Session 2: Advances in Guidance Design 

Maximizing warhead effectiveness by ensuring impact at structurally vulnerable points is a key objective in missile guidance. This talk presents nonlinear guidance schemes designed to achieve precise target interception at a desired impact angle by establishing a unique relationship between the impact angle and the line-of-sight (LOS) angle. The approach is first developed for planar engagements across varying interceptor-to-target speed ratios and later extended to three-dimensional scenarios using a target-centric reference frame. Unlike conventional methods, the proposed strategies avoid decoupling and linearization of the nonlinear engagement dynamics, maintaining accuracy even under large heading errors. For high-speed targets, an impact-angle-based classification is introduced to distinguish between head-on and head-pursuit geometries, enabling consistent LOS angle assignment for a successful angle-constrained target interception. The guidance scheme comprises two phases: an orientation phase to adjust the interceptor's lead angle based on the desired geometry, and a LOS tracking phase that ensures finite-time convergence of LOS angle errors. The proposed methods are validated through simulations under diverse engagement conditions, demonstrating their robustness and effectiveness across time-varying interceptor speeds subject to aerodynamic constraints. 

This talk discusses a nature-inspired guidance and collision avoidance strategy, modeled on the attack behavior of hawks. Analysis on experimental data on hawk pursuit and obstacle avoidance reveals that a combination of lateral and longitudinal accelerations is essential for effective target interception and safe maneuvering around obstacles. To capture this behavior, we employed the Longitudinal Acceleration-Based Variable Speed (LAVS) guidance law. In this model, longitudinal acceleration is defined as a function of the distance to the nearest obstacle, serving as a collision avoidance term. This term activates when the interceptor enters a critical safety radius, prompting a rapid deceleration and enhancing its ability to maneuver. Simulation results validate the effectiveness of the proposed strategy in real-time scenarios, highlighting its potential for integration into advanced interceptor systems.
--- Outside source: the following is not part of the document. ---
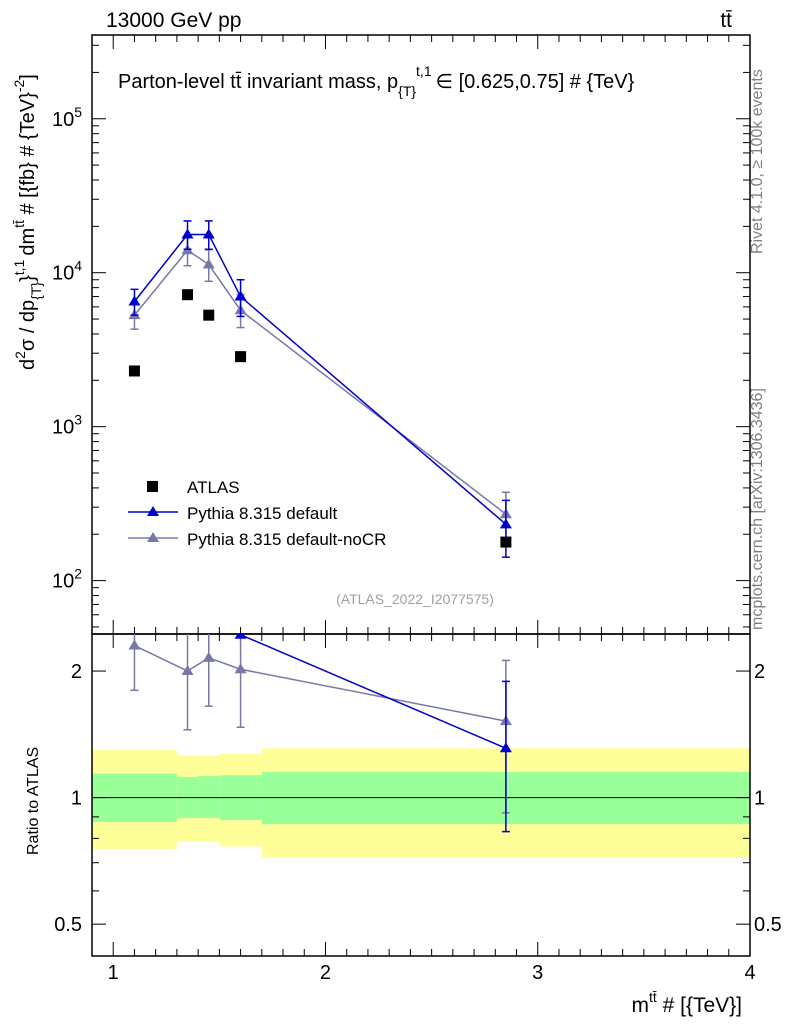  I want to click on main-y-tick-label: 10³, so click(67, 426).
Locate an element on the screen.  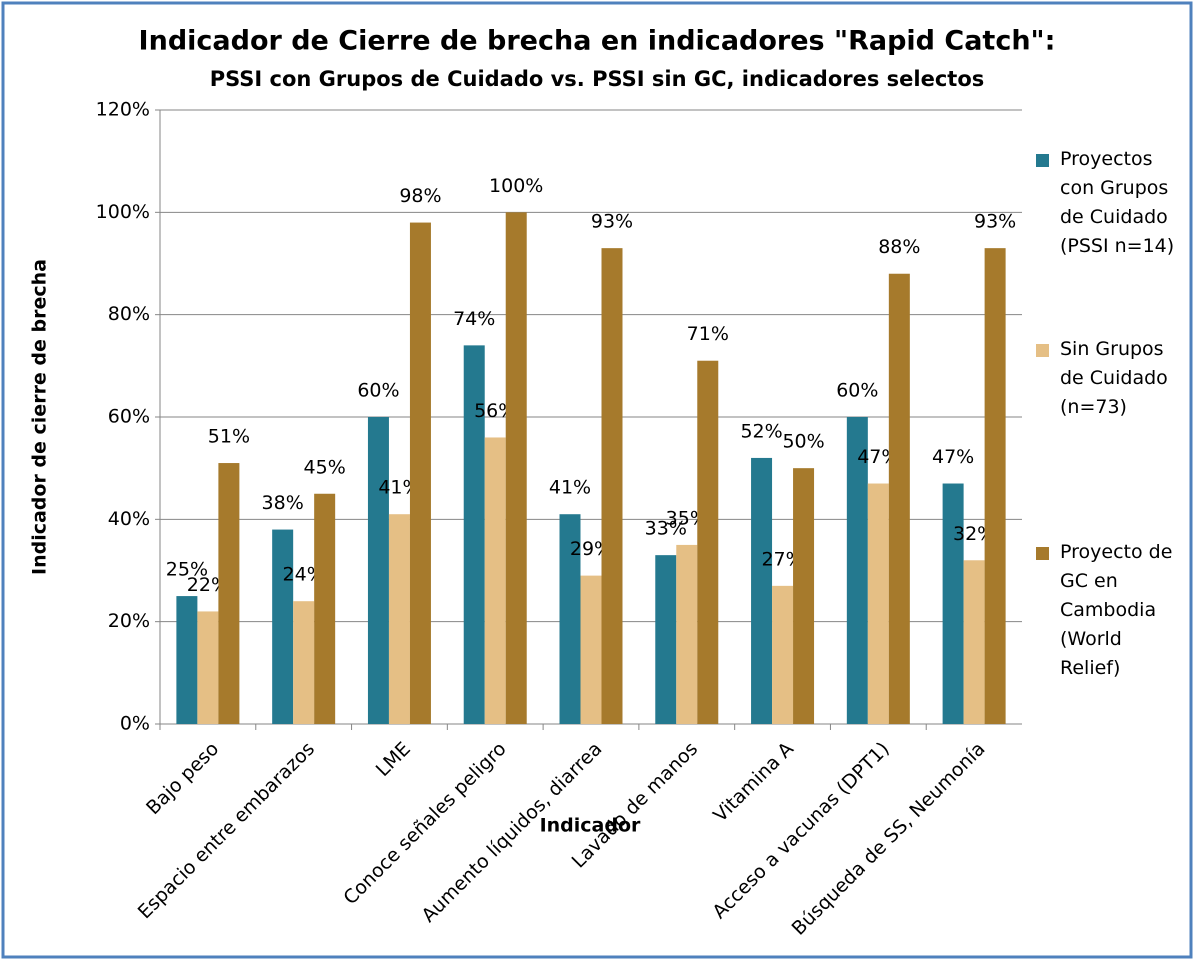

Proportional Navigation (PN) has long been a preferred choice in guidance systems due to its simplicity, effectiveness, and optimality. PN commands lateral acceleration proportional to the product of the navigation gain and the rate of change of the line-of-sight angle, thereby enabling effective target interception. However, in its classical form, it offers limited flexibility in enforcing terminal constraints, such as a specific impact angle. This talk presents a progression of ideas that enhance PN through variable gain strategies. We begin with a composite PN guidance law for stationary targets, where adaptively switching the navigation gain across different flight phases enables coverage of the full range of impact angles without lateral acceleration saturation. The second approach introduces a PN-based trajectory shaping law, in which the navigation gain is defined as a function of the line-of-sight angle, scaled by a single design constant—resulting in smooth, continuous lateral acceleration that ensures target capture with the desired impact angle. The third work presents a trajectory shaping guidance law that achieves desired impact angles while respecting seeker look-angle constraints through a closed-form variable gain, utilizing the line-of-sight angle and two design parameters. Collectively, these innovations extend the capabilities of PN, making it more versatile, constraint-aware, and applicable to modern autonomous systems.